Communication: The teams that win will communicate better than their opponents. They obsess over it. These in-game communications focus on monitoring and modulating three important team competencies—knowledge, energy, and emotion. The teams that do this best will move on.
Purpose: The teams that win will emphasize a greater purpose. Winning is seen as a means to the bigger purpose rather than an end in itself. These teams know that championships are fleeting but champions endure. A greater purpose like growing leaders or enhancing the university helps avoid the trap of sacrificing the best interest of their university, program, or players for easy success and quick wins. A greater purpose is the driving force of champions.
Excellence in Little Things: The winning teams will obsess over little things. John Wooden famously taught his teams how to wear their socks and shoes correctly because he knew that a blister or a loose shoe could disrupt a play, a game, and ultimately, a championship. When we watch the games, we’ll see exciting improvisation—fancy dribbles, lobs, and dunks–but like great jazz, this exciting basketball will be grounded in strict adherence to the fundamentals.
Individual Accountability and Growth: There are few endeavors where participants are so quick to admit mistakes. This accountability cuts to the chase, establish responsibility for errors, and allows the team to move on. Champions obsess over their individual responsibility to perform, fill their role, and expand their personal contribution.

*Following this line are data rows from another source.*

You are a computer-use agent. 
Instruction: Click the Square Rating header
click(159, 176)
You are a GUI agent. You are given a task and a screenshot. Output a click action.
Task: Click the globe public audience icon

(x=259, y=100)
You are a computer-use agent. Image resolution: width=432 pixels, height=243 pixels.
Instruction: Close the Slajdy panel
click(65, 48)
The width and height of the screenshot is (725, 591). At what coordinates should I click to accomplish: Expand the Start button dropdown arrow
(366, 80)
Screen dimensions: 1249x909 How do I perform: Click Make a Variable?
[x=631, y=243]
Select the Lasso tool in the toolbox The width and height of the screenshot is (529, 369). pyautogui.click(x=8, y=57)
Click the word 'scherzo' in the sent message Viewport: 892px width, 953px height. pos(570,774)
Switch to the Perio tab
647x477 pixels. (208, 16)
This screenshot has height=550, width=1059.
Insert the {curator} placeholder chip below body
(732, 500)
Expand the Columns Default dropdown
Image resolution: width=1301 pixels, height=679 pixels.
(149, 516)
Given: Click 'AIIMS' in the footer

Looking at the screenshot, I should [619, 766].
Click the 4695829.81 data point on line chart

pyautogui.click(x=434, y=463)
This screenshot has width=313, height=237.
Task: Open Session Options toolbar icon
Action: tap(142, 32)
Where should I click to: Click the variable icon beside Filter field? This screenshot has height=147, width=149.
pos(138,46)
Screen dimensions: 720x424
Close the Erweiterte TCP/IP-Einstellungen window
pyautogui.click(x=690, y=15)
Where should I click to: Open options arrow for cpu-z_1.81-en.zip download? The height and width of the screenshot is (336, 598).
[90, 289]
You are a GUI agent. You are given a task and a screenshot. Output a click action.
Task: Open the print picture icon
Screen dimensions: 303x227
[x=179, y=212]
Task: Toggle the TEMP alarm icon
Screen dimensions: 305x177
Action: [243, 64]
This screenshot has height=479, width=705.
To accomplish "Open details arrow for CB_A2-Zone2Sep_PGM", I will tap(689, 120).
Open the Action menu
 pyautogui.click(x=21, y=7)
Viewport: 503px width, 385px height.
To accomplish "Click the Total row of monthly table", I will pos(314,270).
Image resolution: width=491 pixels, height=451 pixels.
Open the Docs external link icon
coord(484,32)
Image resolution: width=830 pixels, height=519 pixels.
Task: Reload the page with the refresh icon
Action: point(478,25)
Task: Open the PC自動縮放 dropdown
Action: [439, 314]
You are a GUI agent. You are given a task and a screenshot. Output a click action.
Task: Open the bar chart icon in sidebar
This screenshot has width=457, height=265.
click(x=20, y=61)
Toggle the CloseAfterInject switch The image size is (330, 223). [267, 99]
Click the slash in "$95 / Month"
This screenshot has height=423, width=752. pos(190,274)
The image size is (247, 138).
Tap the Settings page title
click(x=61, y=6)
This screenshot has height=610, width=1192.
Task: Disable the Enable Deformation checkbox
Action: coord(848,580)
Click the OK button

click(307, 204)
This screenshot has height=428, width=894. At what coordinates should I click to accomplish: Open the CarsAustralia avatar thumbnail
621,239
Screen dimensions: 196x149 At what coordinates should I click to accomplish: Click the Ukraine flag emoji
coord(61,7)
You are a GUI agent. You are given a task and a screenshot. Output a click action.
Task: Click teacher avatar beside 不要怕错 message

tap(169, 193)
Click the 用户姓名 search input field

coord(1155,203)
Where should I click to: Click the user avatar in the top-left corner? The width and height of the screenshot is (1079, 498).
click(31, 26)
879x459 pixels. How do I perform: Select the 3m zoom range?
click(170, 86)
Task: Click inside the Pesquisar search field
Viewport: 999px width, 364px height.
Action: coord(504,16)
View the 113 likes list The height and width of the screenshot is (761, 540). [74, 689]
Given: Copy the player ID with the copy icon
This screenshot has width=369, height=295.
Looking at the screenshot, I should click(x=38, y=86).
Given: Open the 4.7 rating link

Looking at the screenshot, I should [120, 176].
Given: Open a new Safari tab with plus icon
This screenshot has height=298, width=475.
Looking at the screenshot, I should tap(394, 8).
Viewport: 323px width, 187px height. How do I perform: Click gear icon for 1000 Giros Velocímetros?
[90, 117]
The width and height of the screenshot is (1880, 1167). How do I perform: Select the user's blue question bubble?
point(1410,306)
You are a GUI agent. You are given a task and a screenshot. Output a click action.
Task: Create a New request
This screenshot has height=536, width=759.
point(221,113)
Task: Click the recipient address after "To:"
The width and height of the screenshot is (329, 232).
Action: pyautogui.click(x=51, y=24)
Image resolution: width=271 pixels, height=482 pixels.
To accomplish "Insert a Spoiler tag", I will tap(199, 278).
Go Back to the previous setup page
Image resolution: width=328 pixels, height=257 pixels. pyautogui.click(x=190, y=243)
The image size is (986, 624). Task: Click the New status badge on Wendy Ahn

A Culture of Leadership: Successful teams obsess over leadership. Every coach, player, and student manager is considered a leader and they understand that they compete as a leadership team against another team of leaders. Those that win, create a culture of leadership where they perform better than their opponents at the point of decision and in the heat of the moment. Basketball is a sport where the most talented teams don’t always win but those that create a culture of leadership almost always do.
So when it comes time to make predictions, pay attention to their obsessions and you might just pick the winners.
Thoughts?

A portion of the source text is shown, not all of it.